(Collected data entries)
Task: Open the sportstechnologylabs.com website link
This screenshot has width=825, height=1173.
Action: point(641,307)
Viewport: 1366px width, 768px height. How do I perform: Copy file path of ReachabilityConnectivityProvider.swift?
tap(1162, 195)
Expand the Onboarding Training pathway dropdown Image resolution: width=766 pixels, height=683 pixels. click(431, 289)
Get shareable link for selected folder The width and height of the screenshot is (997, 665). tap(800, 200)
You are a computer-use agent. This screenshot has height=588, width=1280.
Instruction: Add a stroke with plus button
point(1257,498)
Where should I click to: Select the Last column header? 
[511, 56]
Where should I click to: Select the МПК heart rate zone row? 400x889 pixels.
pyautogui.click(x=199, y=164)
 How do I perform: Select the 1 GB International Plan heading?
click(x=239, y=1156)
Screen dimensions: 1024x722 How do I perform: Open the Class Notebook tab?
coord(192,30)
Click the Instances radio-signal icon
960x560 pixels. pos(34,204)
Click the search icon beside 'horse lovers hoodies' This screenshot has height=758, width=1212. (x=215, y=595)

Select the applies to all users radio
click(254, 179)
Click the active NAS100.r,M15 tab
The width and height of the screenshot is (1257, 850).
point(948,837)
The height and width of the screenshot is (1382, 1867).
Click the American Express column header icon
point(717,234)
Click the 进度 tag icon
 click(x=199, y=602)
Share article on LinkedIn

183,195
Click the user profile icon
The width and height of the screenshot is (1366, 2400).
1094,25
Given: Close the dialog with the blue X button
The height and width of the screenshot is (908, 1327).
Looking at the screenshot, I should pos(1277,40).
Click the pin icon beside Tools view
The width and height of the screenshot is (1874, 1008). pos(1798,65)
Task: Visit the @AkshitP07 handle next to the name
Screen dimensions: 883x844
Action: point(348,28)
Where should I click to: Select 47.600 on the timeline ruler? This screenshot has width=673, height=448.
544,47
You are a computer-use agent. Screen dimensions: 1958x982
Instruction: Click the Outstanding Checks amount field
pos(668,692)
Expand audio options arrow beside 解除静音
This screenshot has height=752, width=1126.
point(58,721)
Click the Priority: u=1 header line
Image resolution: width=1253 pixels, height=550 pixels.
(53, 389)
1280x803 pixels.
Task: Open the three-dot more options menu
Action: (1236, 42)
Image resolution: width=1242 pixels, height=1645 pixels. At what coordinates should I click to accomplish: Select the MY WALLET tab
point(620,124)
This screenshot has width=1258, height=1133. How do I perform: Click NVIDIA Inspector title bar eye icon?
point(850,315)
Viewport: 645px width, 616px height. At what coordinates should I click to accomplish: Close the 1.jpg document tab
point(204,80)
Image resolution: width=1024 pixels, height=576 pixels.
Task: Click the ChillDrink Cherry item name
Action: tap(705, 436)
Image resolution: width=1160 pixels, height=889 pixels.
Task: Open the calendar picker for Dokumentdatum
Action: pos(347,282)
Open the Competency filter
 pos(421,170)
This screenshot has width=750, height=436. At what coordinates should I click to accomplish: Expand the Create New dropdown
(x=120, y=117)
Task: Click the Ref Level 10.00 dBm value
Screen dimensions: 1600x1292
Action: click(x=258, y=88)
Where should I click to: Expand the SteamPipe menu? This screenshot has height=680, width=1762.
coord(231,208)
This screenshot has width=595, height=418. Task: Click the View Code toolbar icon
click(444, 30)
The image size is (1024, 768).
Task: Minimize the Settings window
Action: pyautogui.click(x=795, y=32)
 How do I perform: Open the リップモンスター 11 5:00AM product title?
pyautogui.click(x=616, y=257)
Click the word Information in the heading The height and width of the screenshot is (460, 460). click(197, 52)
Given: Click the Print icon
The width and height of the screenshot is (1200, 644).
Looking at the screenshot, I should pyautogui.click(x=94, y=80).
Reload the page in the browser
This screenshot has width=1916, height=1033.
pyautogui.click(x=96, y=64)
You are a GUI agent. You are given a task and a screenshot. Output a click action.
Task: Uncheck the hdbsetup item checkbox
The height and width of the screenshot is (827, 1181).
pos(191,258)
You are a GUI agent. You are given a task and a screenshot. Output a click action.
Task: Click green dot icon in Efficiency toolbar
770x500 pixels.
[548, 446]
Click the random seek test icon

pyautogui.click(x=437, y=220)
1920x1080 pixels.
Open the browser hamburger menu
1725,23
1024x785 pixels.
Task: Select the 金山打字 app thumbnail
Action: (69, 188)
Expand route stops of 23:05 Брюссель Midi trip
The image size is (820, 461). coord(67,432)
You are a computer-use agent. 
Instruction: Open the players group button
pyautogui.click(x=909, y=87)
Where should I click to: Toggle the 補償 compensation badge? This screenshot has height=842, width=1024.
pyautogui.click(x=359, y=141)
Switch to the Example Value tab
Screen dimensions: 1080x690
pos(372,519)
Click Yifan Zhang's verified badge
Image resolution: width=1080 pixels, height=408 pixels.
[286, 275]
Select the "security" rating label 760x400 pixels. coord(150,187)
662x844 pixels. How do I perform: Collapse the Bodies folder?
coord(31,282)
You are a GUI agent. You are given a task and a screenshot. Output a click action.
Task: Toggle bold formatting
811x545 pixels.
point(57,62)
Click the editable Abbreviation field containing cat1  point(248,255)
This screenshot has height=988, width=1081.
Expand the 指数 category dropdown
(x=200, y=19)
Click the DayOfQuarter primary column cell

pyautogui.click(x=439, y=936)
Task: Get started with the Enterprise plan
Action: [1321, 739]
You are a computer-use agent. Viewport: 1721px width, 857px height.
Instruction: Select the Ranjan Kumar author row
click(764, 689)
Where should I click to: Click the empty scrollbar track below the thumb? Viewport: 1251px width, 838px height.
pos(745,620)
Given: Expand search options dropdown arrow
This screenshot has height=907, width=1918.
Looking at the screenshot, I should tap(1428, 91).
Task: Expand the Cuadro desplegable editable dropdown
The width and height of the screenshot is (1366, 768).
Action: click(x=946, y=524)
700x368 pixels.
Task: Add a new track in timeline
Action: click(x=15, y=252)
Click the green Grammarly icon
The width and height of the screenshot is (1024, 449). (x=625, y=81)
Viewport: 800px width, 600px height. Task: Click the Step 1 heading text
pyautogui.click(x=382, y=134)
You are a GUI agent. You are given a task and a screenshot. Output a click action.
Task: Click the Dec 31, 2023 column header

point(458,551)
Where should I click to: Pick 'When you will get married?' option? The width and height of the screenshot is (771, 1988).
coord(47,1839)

(GOAL OF THE EXERCISE)
Among the lines above, which ones hold the string "computer"? Show them.

(ANSWER FOR THIS EXERCISE)
You are a computer-use agent. This screenshot has height=588, width=1280.
You are a computer-use agent. Screen dimensions: 1958x982
You are a computer-use agent. 
You are a computer-use agent. Viewport: 1721px width, 857px height.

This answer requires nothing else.